EXPOSIÇÃO "PAVILHÕES E MUSEUS" DE ÁLVARO SIZA VIEIRA EM ANDORRA

EXPOSIÇÃO "PAVILHÕES E MUSEUS" DE ÁLVARO SIZA VIEIRA EM ANDORRA
Organizada pela Embaixada, com o apoio do ICA, do Ministério de Cultura de Andorra, da Ordem dos Arquitectos de Andorra e do Banco Crèdit Andorrà. Serão apresentados sete projectos: Centro Galego de Arte Contemporânea em Santiago de Compostela, Museu de Arte Moderna da Fundação Serralves no Porto, Pavilhão de Portugal na Expo 98, Pavilhão de Hannover na Expo 2000, Fundação Iberê Camargo em Porto Alegre, Galeria de Arte Habitação, Von Mideen Dupont na Bélgica e Serpentine Gallery em Londres. Todos os projectos são apresentados com esquiços, desenhos técnicos, fotografias e maquetas. O comissário da exposição, Arquitecto Carlos Castanheira proferirá uma conferência na Ordem dos Arquitectos de Andorra no dia 10 de Outubro e a exposição será inaugurada no dia 11 de Outubro no local emblemático do claustro do Santuário de Meritxell, ficando patente ao público até ao dia 2 de Novembro.
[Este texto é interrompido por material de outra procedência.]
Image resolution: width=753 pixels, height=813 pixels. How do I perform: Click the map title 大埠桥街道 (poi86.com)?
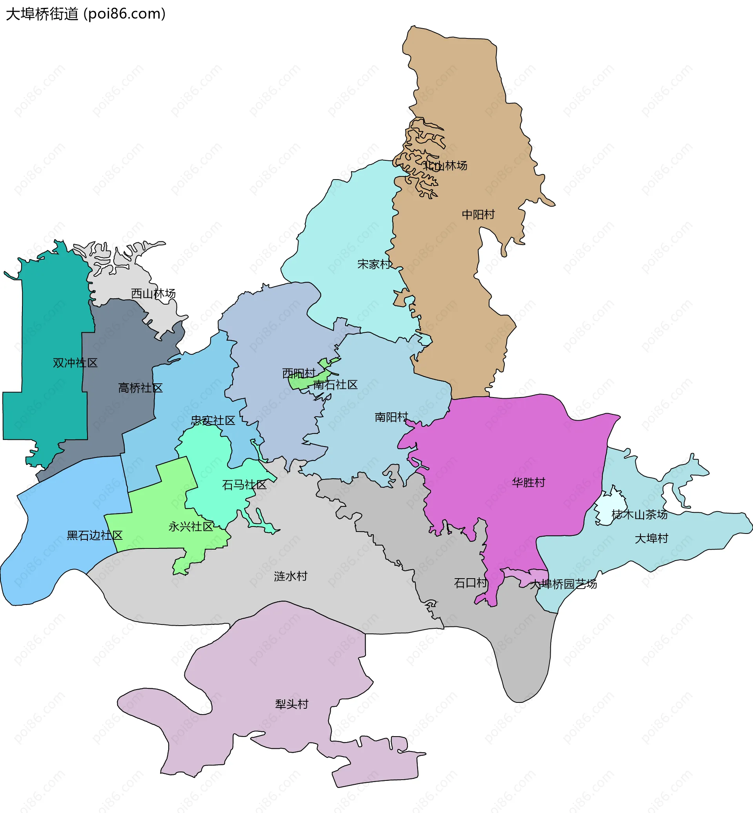click(85, 14)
Igreja de Marco de Canaveses, de Álvaro Siza Vieira

Álvaro Joaquim de Melo Siza Vieira (Matosinhos, 25 de Junho de 1933) é um arquitecto português estabelecido no Porto, de prestígio internacional. Formou-se na Escola Superior de Belas Artes do Porto, que frequentou de 1949 a 1955. Influenciado, numa primeira fase da sua obra por nomes internacionais da arquitectura como Adolf Loos e Frank Lloyd Wright, cedo Siza conseguiu afastar-se dessas influências claras e traçou a sua linguagem que nos remete tanto a influências clássicas como ao desenho claro e limpo que definiu a obra de Mies, os planos horizontais, a clareza das formas, o requinte do espaço. Criando marcos arquitectónicas na história da arquitectura portuguesa como a Casa de chá, as Piscinas de matosinhos, o Museu Serralves, a igreja de Marco de Canavezes, ou mais recentemente, o Museu para a Fundação Iberê Camargo em Brasil onde Álvaro Siza marca uma nova linguagem arquitectónica, muito á semelhança de Corbusier que na sua terceira fase afasta a racionalidade das villas, Siza consegue-se re-interpretar ou mesmo se re-desenhar, procurando uma linguagem que, até então, tinha vindo a mostrar em alguns apontamentos de obras recentes. complexidade formal aliada a uma aparente simplicidade do desenho.